Fluentd filter plugin for Google Cloud Data Loss Prevention API

2019-03-12

This article describes using Fluentd filter plugin to sanitize logs using GCP DLP API. Specifically, this filter reads fluentd log records and redacts portiions that the DLP API detects that match the inputtypes configured.

Once the records data is redacted, fluent can forward the sanitized logs to whichever output filter that is configured (in the examples below, the output filter for Google Cloud Logging is shown.

NOTE this plugin (as of 2/25) will only deIdentify string_value types.

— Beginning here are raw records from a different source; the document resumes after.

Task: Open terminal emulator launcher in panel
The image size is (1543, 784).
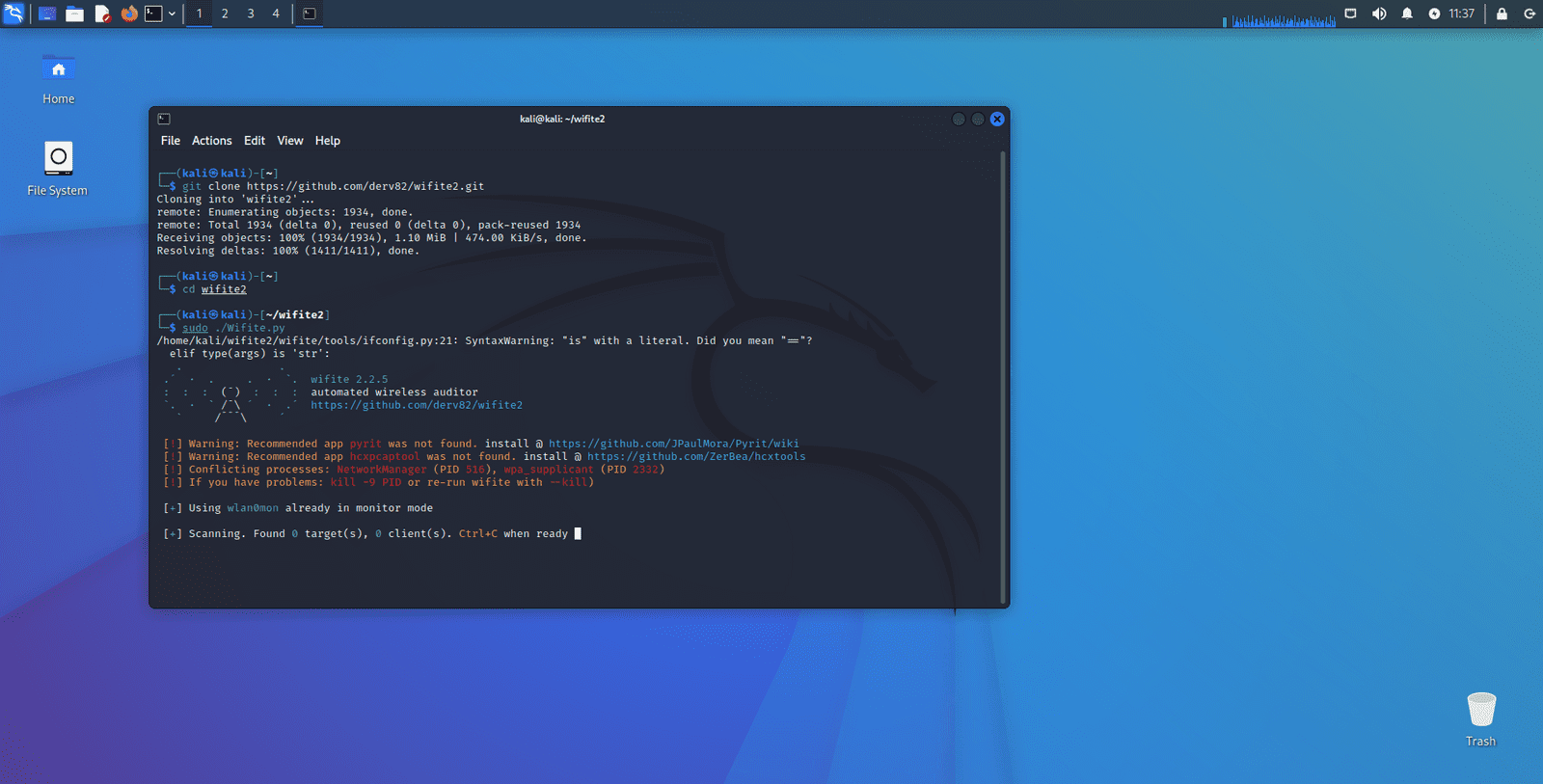Action: click(153, 14)
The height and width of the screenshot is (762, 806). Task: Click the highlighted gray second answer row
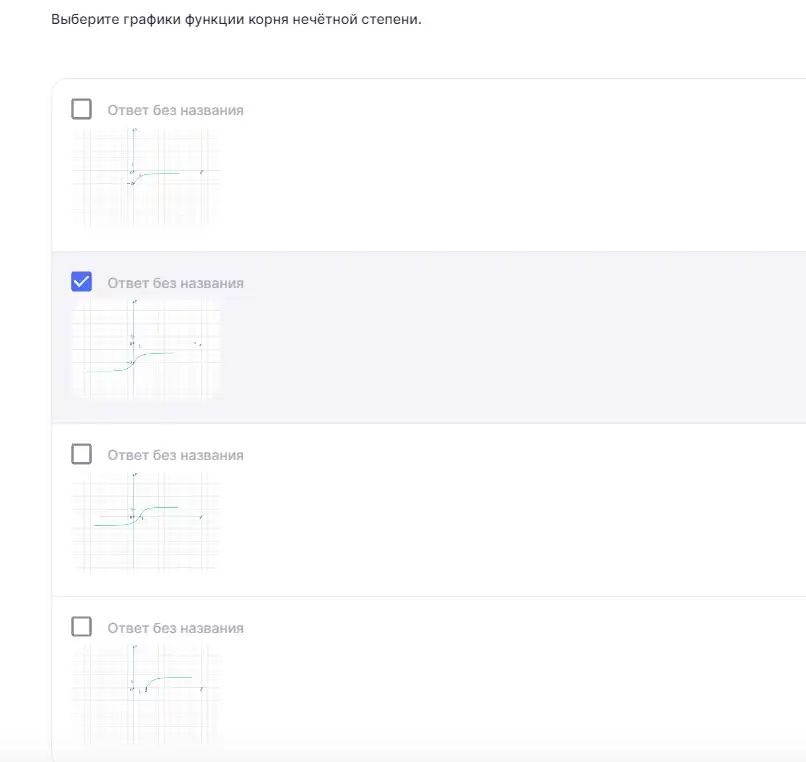click(429, 338)
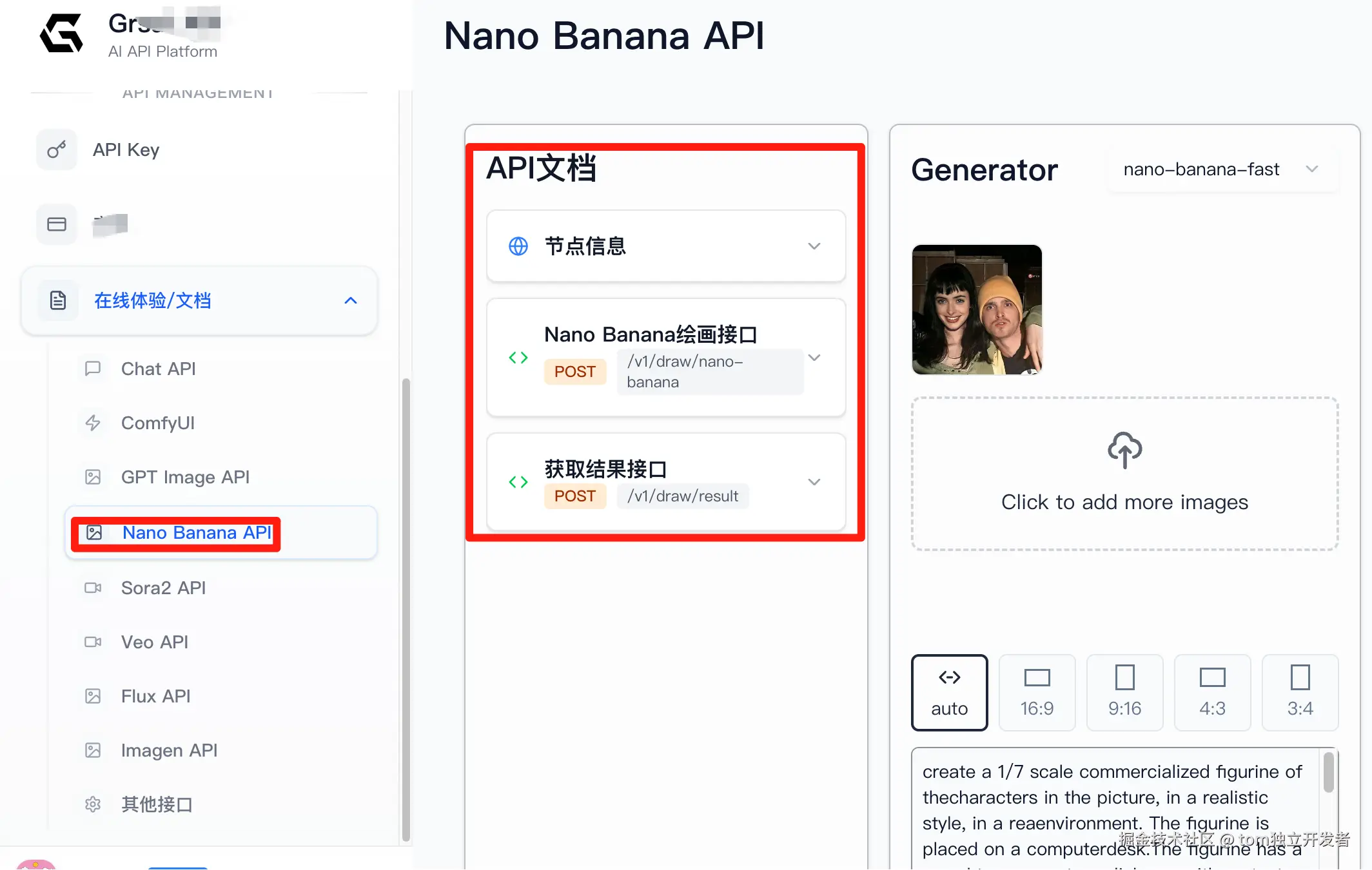This screenshot has height=870, width=1372.
Task: Click the ComfyUI lightning bolt icon
Action: (93, 423)
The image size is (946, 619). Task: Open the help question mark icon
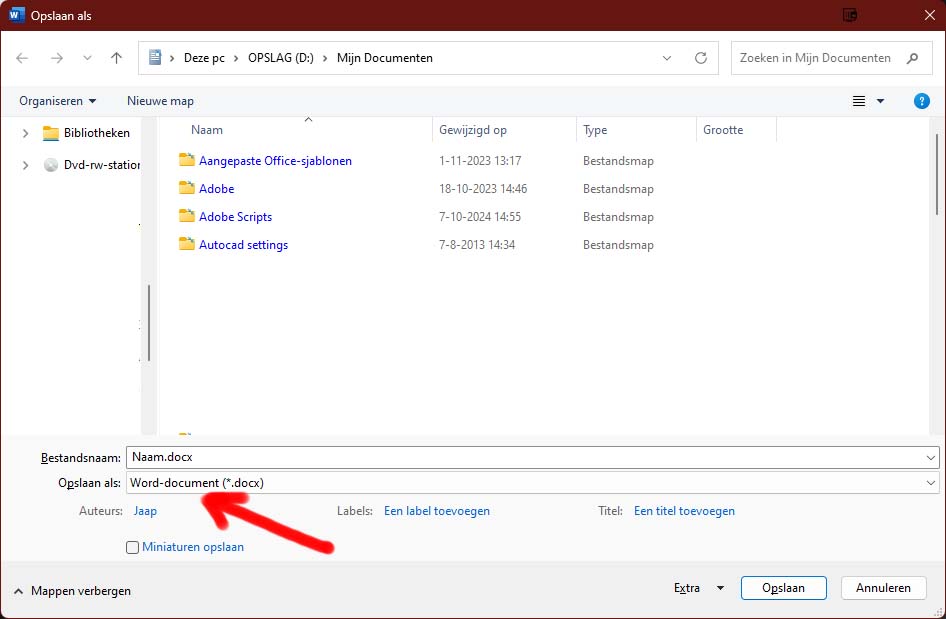(x=922, y=101)
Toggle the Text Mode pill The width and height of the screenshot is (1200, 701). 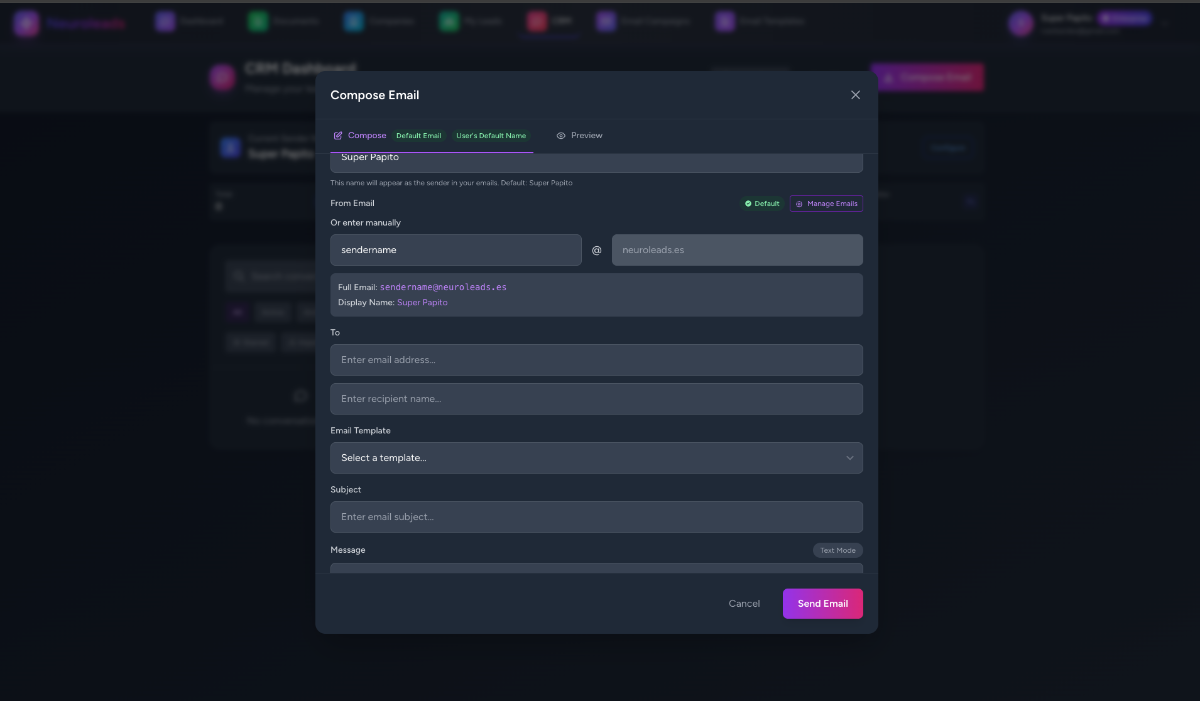[x=837, y=551]
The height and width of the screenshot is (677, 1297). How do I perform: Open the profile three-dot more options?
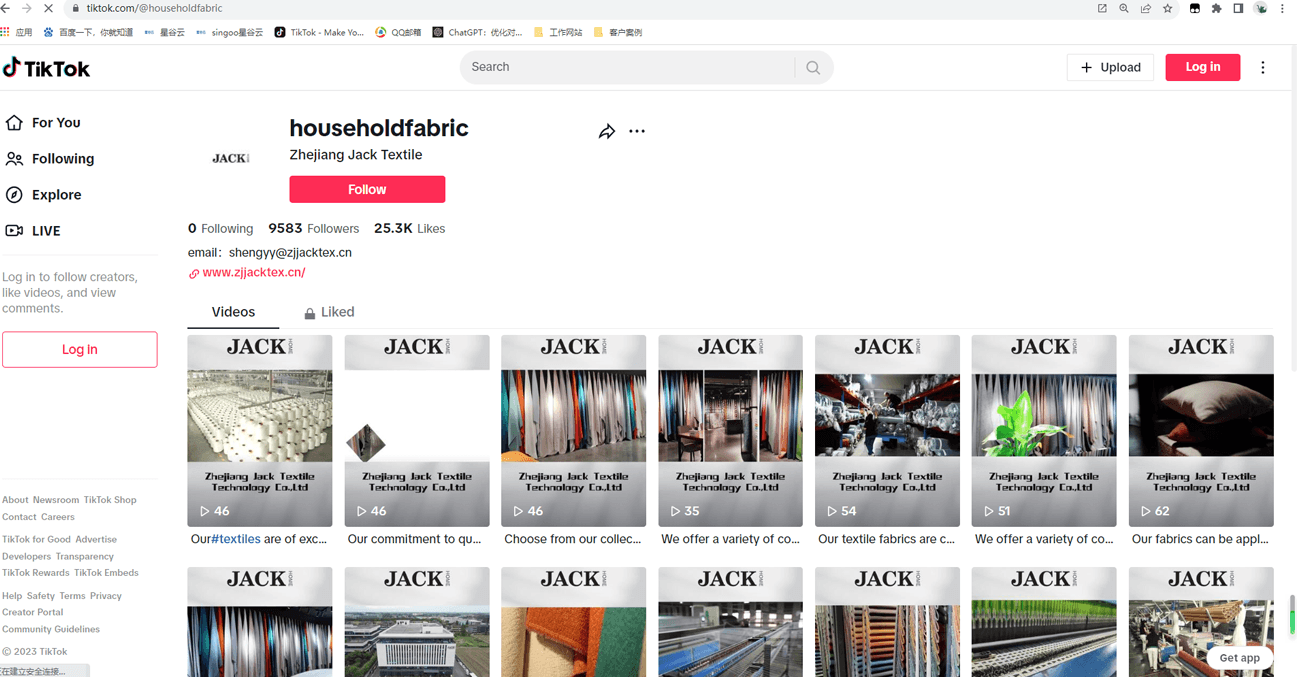point(637,131)
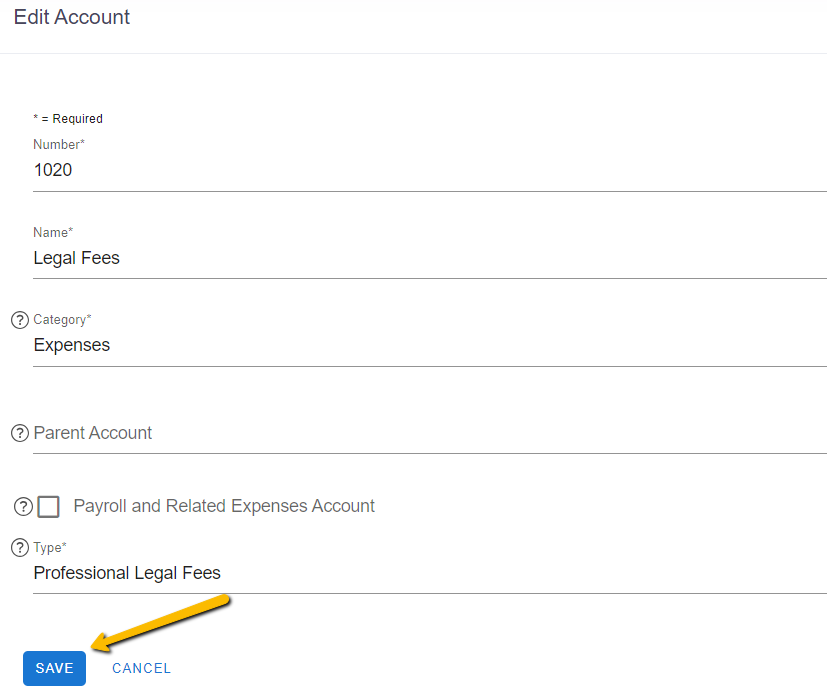Click the CANCEL link
The height and width of the screenshot is (695, 827).
[141, 668]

This plugin is NOT supported by google


You can find the source here


Plugin configuration

  • deidentify_template, :array, value_type: :string –> Reference to DLP deidentify template.
  • use_metadata_service, :bool, :default => false –> Use GCE metadata server to derive access_token and project_id
  • google_credential_file, :string, :default => nil -> Path to GCP json service account credential file.
  • project_id, :string, :default => nil –> Set project_id manually. Plugin will attempt to derive project_id from json credential file or GCE metadata.

Installation steps below describes setting this up on

  1. Plain fluentd on arbitrary platforms
  2. On GCE VM with metadata server and fluent-plugin-google-cloud outputs.

NOTE:

..some TODOs:


Installation

Build gem

Either build gem locally or download the one provided in this repo.

  • to build locally,
gem build fluent-plugin-gcp-dlp-filter.gemspec 
  Successfully built RubyGem
  Name: fluent-plugin-gcp-dlp-filter
  Version: 0.0.8
  File: fluent-plugin-gcp-dlp-filter-0.0.8.gem

Fluentd

This section covers running the dlp agent within a stand-alone docker image.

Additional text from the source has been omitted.